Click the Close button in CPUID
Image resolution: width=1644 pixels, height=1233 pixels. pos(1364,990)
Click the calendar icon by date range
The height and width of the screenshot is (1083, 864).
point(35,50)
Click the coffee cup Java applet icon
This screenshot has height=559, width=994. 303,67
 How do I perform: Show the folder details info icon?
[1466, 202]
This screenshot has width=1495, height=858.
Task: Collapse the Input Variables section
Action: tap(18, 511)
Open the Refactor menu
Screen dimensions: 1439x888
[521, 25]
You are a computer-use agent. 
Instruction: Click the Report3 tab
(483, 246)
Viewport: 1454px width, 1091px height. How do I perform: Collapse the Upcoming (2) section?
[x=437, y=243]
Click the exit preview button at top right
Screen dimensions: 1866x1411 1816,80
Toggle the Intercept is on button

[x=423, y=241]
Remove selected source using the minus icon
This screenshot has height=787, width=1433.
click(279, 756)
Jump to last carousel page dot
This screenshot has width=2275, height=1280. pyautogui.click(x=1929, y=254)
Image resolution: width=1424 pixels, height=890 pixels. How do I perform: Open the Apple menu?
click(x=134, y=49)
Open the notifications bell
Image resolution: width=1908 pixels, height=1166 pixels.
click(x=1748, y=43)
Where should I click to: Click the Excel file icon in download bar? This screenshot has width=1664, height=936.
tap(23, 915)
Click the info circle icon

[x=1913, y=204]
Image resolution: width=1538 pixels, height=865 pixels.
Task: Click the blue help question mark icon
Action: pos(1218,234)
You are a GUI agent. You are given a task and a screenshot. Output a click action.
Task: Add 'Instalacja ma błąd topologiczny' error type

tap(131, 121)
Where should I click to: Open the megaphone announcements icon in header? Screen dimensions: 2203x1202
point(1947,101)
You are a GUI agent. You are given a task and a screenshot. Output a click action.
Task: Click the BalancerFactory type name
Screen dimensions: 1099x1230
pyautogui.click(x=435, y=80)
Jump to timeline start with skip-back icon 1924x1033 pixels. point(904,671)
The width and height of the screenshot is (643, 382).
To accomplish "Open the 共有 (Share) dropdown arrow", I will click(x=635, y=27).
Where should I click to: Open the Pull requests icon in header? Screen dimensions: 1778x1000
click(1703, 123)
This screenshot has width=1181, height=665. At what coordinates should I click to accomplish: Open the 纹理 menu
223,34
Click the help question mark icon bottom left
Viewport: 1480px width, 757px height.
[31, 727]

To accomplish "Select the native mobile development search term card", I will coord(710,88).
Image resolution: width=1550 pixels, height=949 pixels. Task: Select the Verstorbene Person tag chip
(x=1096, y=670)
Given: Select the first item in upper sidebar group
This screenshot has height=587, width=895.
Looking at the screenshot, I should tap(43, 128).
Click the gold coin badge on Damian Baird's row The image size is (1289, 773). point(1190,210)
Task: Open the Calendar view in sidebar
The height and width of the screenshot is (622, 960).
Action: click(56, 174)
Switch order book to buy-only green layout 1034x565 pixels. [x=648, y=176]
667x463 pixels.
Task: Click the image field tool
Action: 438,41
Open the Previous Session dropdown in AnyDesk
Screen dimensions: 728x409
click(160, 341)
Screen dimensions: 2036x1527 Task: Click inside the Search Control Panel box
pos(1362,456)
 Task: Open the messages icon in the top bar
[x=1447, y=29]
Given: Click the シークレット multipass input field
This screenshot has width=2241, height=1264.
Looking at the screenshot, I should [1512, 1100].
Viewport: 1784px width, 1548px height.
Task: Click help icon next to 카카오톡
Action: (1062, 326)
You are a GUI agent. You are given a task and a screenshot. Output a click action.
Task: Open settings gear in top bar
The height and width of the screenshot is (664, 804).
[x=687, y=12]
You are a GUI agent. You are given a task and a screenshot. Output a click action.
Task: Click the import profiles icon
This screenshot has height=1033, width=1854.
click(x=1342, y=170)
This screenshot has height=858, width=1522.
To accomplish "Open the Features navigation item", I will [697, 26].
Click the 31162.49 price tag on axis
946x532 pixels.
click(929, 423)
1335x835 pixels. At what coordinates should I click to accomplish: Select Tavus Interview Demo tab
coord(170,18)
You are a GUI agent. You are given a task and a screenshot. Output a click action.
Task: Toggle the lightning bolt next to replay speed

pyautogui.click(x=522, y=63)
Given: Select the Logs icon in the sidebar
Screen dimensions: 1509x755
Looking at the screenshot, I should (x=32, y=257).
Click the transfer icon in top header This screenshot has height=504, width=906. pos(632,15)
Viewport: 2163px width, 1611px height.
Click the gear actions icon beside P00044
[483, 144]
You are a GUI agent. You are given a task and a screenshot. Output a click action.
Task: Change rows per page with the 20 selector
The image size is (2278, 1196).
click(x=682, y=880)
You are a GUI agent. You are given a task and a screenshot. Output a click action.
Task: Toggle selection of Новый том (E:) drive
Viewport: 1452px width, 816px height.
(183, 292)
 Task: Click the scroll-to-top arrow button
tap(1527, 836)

________________________

Copy out every line in the listing where the word "with" appears.

Jump to timeline start with skip-back icon 1924x1033 pixels. point(904,671)
Task: Change rows per page with the 20 selector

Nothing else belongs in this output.